> **Task material**
Begin

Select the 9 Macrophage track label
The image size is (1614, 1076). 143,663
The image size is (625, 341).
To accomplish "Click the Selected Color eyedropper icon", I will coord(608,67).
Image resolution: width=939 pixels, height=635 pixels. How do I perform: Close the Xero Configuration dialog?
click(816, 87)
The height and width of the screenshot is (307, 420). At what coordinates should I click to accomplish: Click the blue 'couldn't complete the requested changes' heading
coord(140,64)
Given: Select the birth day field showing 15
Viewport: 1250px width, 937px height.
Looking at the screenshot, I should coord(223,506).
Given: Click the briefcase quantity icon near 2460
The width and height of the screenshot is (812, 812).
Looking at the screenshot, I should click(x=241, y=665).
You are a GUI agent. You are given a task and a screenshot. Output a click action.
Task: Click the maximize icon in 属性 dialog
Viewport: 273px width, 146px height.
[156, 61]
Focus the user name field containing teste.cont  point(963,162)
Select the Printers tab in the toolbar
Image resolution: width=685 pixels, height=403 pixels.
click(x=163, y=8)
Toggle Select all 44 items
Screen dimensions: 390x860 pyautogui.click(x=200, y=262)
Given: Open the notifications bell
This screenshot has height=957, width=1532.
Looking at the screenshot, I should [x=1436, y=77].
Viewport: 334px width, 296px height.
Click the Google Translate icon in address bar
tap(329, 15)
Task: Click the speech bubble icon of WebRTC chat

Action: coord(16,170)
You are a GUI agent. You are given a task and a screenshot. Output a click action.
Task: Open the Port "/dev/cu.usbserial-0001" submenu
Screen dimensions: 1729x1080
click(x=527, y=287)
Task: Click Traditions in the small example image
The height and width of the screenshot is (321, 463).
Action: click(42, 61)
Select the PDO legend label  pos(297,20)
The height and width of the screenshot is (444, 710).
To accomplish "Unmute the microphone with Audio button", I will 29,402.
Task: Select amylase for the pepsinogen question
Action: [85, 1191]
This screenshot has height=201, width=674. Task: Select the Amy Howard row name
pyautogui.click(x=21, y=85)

End

> **Set task**
Display each line of the material above that contains the word "resolution".

> **Finished task**
Image resolution: width=939 pixels, height=635 pixels. How do I perform: Close the Xero Configuration dialog?
Image resolution: width=685 pixels, height=403 pixels.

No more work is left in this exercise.